- [TEXT EXCERPT]:
......
Lastly: A Judge Honors the Activist Who Brought Her to Jail


Vol. 101 No. 1 (2017) | Citizen-centered Courts | Download PDF Version of Article
Chief Tammy Morris, Sheriff Mike Williams, Judge Virginia Baker Norton, Richard McKissick, and Mayor Lenny Curry visiting the D.A.W.N. program in 2015.
Pictured Above, Left to Right: Chief Tammy Morris, Sheriff Mike Williams, Judge Virginia Baker Norton, Richard McKissick, and Mayor Lenny Curry visiting the D.A.W.N. program in 2015.

I met Richard McKissick at his family’s church, Bethel Baptist Institutional Church in Jacksonville, Fla., in 2006. I was a judicial candidate, and Richard was kind enough to be pleasant to a woman on the campaign trail. After I lost that, my first election, I kept attending his family’s church because I liked it so much.

By the time my next election (that one thankfully successful) came around, Richard and I were great friends. It was 2009. I was a new circuit court judge, and Richard wanted to celebrate with me. So he invited me to the Duval County Jail.

For decades, Richard had been running D.A.W.N. — Developing Adults with Necessary Skills — a program he founded in the city of Jacksonville. Now funded by a Department of Justice grant and operated in partnership with the city, the Jacksonville Sheriff’s Office pre-trial detention facility, and Florida State College at Jacksonville, the program’s official goals are to help male and female inmates obtain their high school diplomas, find meaningful employment, and permanently stay out of the criminal justice system. Unofficially, though, Richard also brought hope and leadership that inmates desperately needed. He was, for many of them, the only person who had ever cared for or worried about them.
......
- [MATERIAL SUPPLIED]:
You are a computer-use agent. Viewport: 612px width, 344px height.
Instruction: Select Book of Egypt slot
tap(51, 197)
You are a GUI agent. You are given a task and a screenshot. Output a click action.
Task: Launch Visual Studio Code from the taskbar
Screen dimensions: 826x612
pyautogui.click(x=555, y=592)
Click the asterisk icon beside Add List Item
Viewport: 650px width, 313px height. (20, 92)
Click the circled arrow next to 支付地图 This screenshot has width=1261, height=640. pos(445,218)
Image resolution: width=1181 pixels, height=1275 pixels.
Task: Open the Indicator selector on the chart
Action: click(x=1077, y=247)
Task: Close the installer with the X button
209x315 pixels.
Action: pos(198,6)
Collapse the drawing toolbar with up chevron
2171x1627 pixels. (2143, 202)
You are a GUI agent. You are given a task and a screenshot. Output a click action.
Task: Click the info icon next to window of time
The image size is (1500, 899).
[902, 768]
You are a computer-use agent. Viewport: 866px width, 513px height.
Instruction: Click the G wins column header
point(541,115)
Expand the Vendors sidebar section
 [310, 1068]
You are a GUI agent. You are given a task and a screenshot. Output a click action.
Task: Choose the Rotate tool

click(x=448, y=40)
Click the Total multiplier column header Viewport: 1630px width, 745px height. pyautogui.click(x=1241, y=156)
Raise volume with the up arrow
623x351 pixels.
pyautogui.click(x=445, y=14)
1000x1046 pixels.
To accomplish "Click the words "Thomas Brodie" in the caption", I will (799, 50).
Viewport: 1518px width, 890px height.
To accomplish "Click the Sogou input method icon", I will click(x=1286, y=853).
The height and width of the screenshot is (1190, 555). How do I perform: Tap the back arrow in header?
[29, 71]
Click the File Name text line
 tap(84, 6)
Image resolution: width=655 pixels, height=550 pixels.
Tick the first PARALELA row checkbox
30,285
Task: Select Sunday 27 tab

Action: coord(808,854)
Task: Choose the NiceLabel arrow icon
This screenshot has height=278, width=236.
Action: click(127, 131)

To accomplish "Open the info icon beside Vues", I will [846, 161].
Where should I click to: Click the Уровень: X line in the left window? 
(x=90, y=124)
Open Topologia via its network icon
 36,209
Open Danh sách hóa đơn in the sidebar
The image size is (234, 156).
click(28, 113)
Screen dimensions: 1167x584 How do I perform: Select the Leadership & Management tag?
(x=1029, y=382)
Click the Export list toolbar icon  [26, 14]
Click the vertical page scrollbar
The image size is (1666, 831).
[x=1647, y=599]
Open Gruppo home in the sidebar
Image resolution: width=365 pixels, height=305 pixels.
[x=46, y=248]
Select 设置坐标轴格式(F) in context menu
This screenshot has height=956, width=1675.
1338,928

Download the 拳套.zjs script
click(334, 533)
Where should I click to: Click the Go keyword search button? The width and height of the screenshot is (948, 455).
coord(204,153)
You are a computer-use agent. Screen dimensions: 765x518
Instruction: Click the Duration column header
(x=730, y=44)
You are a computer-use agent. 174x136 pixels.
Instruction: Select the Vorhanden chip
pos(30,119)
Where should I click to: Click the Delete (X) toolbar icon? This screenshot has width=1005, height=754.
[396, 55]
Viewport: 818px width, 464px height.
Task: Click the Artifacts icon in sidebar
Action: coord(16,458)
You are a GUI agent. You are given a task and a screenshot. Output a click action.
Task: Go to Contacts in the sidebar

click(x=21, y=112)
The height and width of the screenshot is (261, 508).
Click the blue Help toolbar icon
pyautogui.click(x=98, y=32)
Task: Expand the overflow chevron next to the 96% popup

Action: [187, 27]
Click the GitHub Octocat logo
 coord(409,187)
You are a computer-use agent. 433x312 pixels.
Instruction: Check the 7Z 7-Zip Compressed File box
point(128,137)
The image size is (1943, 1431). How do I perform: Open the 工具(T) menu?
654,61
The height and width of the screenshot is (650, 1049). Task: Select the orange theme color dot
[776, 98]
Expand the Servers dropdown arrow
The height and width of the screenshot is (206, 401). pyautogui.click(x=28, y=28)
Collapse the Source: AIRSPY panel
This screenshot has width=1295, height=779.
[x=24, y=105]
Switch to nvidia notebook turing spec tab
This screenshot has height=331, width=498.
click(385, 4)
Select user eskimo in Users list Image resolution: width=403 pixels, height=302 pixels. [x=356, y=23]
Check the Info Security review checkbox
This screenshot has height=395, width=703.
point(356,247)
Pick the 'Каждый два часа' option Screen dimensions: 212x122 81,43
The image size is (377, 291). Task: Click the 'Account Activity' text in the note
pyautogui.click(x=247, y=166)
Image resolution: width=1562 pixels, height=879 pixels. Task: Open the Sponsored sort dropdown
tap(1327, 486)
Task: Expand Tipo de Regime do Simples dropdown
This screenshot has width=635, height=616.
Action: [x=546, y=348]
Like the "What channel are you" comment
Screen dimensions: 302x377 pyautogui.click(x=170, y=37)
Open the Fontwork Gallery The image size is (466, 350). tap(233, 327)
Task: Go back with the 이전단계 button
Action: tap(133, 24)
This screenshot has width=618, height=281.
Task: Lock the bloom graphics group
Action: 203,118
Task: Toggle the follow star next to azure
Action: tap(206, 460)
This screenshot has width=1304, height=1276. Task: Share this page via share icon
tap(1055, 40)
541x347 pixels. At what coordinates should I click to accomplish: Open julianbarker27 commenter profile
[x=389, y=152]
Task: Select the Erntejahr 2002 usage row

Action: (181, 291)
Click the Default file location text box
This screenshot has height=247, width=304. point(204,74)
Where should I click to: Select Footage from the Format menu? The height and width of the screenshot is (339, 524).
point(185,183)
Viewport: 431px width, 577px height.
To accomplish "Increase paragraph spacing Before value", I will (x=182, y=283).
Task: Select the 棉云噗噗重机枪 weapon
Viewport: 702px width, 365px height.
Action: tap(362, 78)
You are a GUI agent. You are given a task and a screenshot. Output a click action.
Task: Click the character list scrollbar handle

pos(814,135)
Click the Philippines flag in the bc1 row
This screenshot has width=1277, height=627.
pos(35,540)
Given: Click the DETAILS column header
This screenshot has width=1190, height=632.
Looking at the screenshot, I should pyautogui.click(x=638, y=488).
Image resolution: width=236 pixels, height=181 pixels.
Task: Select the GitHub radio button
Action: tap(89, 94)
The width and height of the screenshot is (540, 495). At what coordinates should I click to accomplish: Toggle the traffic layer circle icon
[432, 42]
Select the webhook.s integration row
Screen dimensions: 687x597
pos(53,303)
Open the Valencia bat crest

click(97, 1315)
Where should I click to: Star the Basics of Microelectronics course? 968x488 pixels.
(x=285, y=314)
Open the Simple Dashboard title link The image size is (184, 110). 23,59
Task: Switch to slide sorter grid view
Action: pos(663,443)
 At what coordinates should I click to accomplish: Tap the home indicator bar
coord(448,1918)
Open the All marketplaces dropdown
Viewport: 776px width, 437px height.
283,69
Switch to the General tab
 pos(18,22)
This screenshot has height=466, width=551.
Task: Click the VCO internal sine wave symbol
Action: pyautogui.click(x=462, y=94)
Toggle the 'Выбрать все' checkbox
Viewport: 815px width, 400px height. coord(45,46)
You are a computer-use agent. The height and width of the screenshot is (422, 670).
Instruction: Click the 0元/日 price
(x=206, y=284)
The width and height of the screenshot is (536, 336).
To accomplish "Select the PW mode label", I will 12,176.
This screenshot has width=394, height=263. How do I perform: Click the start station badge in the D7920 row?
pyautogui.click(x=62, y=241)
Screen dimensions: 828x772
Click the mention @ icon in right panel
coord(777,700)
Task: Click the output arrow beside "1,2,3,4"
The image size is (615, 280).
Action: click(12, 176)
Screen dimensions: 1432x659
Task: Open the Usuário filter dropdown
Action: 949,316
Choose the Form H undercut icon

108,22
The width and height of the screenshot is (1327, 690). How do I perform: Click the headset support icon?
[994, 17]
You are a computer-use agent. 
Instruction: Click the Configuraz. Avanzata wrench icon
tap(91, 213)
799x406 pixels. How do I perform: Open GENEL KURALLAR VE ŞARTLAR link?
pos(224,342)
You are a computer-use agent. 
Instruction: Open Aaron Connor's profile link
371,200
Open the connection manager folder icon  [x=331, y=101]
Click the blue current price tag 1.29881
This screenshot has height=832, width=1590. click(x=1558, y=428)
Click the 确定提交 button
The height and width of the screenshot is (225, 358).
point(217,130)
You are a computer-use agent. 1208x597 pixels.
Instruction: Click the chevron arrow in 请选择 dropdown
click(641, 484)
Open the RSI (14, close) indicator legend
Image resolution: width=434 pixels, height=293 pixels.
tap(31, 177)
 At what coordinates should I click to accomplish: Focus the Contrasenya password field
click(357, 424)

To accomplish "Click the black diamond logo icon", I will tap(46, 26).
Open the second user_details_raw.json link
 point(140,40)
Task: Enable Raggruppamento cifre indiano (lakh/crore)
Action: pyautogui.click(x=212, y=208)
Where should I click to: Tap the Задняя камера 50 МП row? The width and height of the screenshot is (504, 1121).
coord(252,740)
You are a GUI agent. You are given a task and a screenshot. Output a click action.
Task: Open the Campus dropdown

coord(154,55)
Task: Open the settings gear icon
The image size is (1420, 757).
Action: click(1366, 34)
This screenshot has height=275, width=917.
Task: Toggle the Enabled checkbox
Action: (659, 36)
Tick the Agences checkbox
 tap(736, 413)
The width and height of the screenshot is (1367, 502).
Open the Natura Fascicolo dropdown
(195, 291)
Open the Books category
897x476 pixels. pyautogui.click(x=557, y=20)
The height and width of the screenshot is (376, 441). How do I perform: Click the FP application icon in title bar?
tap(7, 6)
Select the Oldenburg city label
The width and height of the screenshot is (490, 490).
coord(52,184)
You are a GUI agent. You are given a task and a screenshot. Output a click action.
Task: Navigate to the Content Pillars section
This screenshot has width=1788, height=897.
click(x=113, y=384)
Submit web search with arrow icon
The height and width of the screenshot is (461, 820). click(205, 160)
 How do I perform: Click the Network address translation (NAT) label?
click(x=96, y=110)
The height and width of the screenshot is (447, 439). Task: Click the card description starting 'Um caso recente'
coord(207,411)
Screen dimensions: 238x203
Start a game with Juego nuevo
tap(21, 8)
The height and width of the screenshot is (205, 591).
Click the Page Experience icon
......
- [EXERCISE TASK 1]: Can you print the stretch of the D.A.W.N. article from "Vol. 101 No." through "it so much.", word for word?
- [EXERCISE TASK 2]: Can you pick up the article about Richard McKissick and the D.A.W.N. program where its last sentence ends and carry it forward?

- [EXERCISE RESULT 1]:
Vol. 101 No. 1 (2017) | Citizen-centered Courts | Download PDF Version of Article
Chief Tammy Morris, Sheriff Mike Williams, Judge Virginia Baker Norton, Richard McKissick, and Mayor Lenny Curry visiting the D.A.W.N. program in 2015.
Pictured Above, Left to Right: Chief Tammy Morris, Sheriff Mike Williams, Judge Virginia Baker Norton, Richard McKissick, and Mayor Lenny Curry visiting the D.A.W.N. program in 2015.

I met Richard McKissick at his family’s church, Bethel Baptist Institutional Church in Jacksonville, Fla., in 2006. I was a judicial candidate, and Richard was kind enough to be pleasant to a woman on the campaign trail. After I lost that, my first election, I kept attending his family’s church because I liked it so much.

- [EXERCISE RESULT 2]:
I did not know what to expect during my first visit. As an attorney, I had been in my share of jails and prisons, to take depositions or conduct an investigation. But this was different. I was simply a visitor. I was not even sure whom exactly I was visiting. But any nervous energy I might have had walking into that jail quickly became awe as I watched Richard connect with his students. He inspired them, these people forsaken by society, to reclaim their lives. He demanded that they be accountable for their actions. He taught them to be citizens.

He started class by reciting the Pledge of Allegiance. His message was clear, “you can do better than this, and I am going to help you do better than this.”

That visit inspired me to do better, too. I wanted to get involved.

So my adventure with Richard began. Through the years, I have worn many hats within D.A.W.N. While I now play an ever-increasing leadership role, my favorite role is inside the D.A.W.N. classroom. I have worked with D.A.W.N. students extensively, particularly with regard to goal setting and personal responsibility. There has been no greater joy than watching my students succeed — sometimes in ways that they themselves never imagined. I have also felt genuine heartbreak when I have witnessed students return to patterns of poor choices.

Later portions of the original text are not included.